Action item => For this exercise, output the line containing "2012 (290, 1532)" and all lines after it to the end of the records, exactly, with no other content.
(Data for review Opens)
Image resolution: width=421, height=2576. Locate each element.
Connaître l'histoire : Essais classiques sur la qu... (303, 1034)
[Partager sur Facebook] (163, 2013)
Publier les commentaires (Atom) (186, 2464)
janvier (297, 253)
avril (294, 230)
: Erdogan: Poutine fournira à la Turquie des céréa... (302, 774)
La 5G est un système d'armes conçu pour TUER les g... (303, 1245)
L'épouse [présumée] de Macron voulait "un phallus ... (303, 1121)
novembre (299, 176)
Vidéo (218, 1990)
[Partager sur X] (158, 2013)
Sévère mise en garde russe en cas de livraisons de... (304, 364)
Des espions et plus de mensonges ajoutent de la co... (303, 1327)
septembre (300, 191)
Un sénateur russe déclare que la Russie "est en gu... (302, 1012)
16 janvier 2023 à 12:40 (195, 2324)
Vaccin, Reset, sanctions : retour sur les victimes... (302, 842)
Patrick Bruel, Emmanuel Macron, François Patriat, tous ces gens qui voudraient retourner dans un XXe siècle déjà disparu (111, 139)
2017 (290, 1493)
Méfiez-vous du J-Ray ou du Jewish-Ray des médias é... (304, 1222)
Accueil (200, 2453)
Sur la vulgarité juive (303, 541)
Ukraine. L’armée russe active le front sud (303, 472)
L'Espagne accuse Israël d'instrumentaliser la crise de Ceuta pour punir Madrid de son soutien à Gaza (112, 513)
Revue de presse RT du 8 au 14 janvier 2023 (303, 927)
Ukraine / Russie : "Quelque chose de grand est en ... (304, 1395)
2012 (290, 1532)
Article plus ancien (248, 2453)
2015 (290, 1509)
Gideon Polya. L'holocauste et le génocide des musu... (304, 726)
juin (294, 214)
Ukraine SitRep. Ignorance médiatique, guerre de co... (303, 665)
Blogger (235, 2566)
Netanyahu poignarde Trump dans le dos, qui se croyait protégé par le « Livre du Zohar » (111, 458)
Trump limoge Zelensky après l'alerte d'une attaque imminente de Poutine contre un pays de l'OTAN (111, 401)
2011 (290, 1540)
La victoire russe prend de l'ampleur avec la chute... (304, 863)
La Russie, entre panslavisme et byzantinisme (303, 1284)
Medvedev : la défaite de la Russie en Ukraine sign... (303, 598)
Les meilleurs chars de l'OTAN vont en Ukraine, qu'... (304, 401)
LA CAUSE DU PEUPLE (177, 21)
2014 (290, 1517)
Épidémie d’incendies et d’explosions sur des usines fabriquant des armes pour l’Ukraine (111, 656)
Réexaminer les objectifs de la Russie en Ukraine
(Data for review Closes)
Response area =>
2012 (290, 1532)
Article plus ancien (248, 2453)
2015 (290, 1509)
Gideon Polya. L'holocauste et le génocide des musu... (304, 726)
juin (294, 214)
Ukraine SitRep. Ignorance médiatique, guerre de co... (303, 665)
Blogger (235, 2566)
Netanyahu poignarde Trump dans le dos, qui se croyait protégé par le « Livre du Zohar » (111, 458)
Trump limoge Zelensky après l'alerte d'une attaque imminente de Poutine contre un pays de l'OTAN (111, 401)
2011 (290, 1540)
La victoire russe prend de l'ampleur avec la chute... (304, 863)
La Russie, entre panslavisme et byzantinisme (303, 1284)
Medvedev : la défaite de la Russie en Ukraine sign... (303, 598)
Les meilleurs chars de l'OTAN vont en Ukraine, qu'... (304, 401)
LA CAUSE DU PEUPLE (177, 21)
2014 (290, 1517)
Épidémie d’incendies et d’explosions sur des usines fabriquant des armes pour l’Ukraine (111, 656)
Réexaminer les objectifs de la Russie en Ukraine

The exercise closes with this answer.